DATA RECORDS
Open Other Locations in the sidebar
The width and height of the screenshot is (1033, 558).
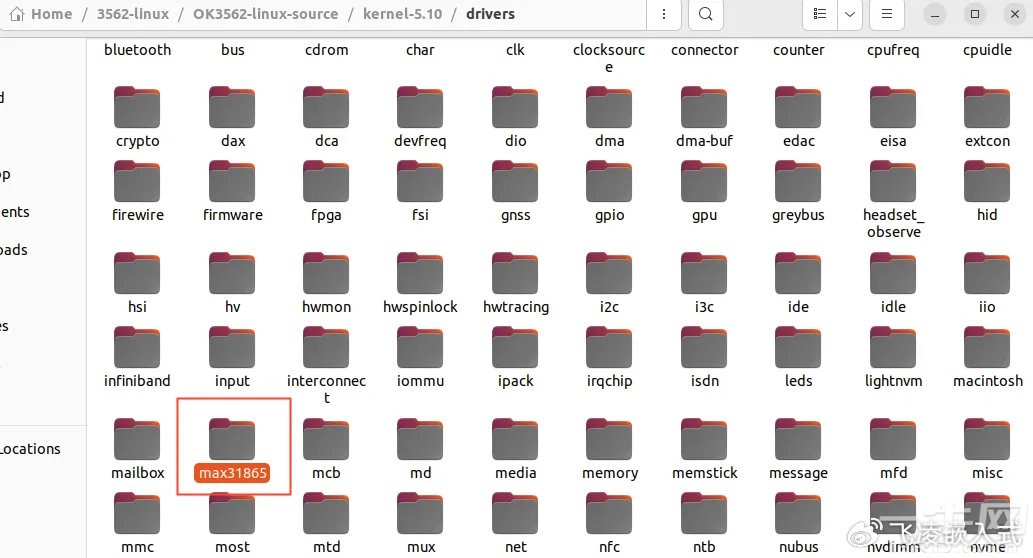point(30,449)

...

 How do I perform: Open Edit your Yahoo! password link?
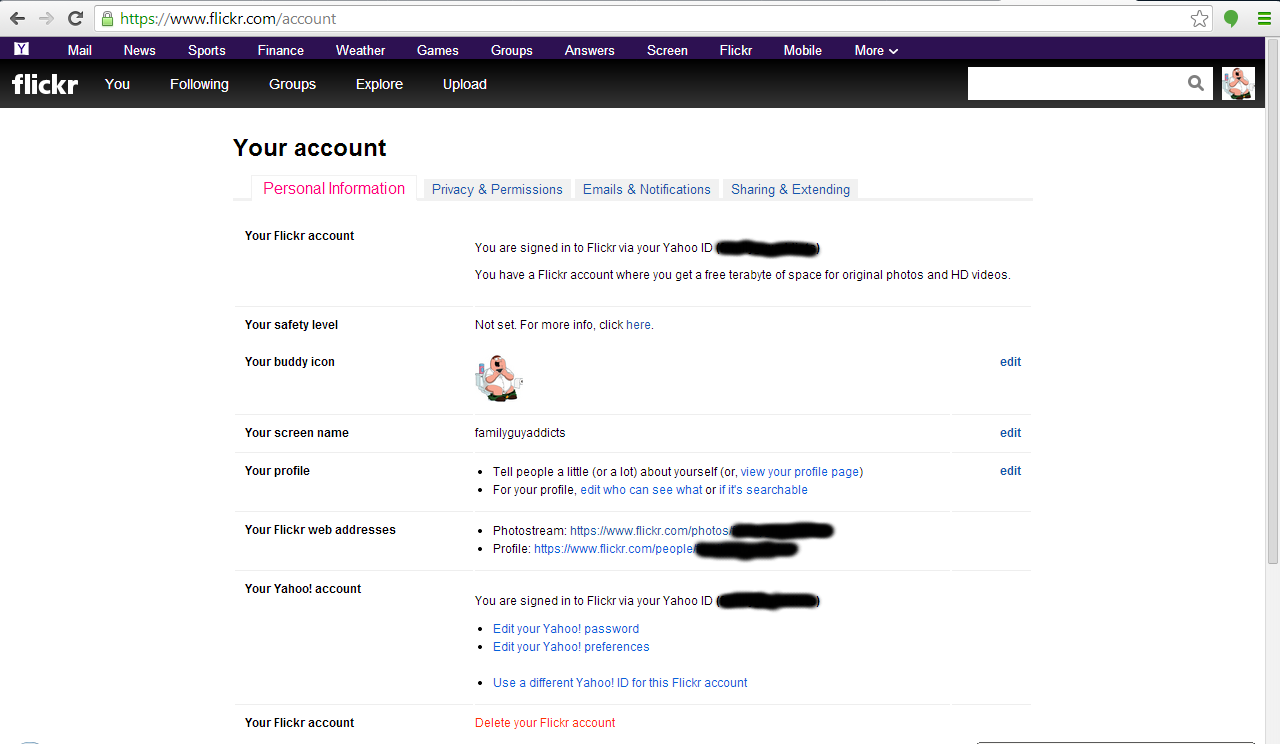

---

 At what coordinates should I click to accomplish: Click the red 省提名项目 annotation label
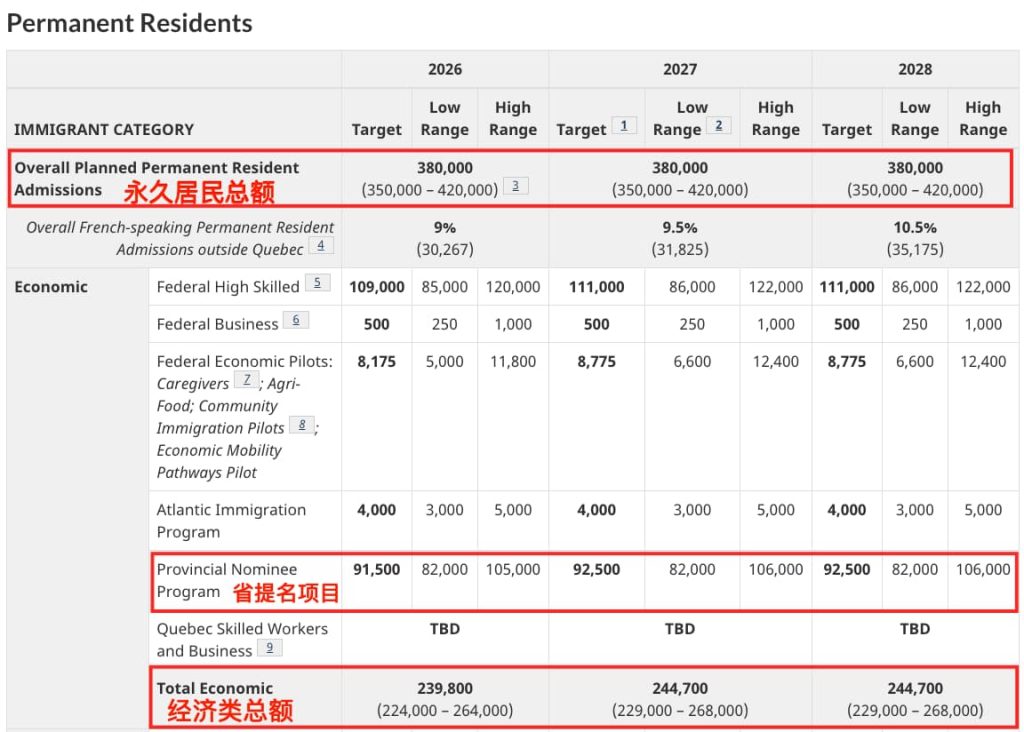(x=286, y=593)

INSTRUCTIONS TO FOLLOW
Only lines holding the word "Open" belong in the answer; copy each one from the material.

SOLUTION
Open Other Locations in the sidebar
 How do I perform: Open Edit your Yahoo! password link?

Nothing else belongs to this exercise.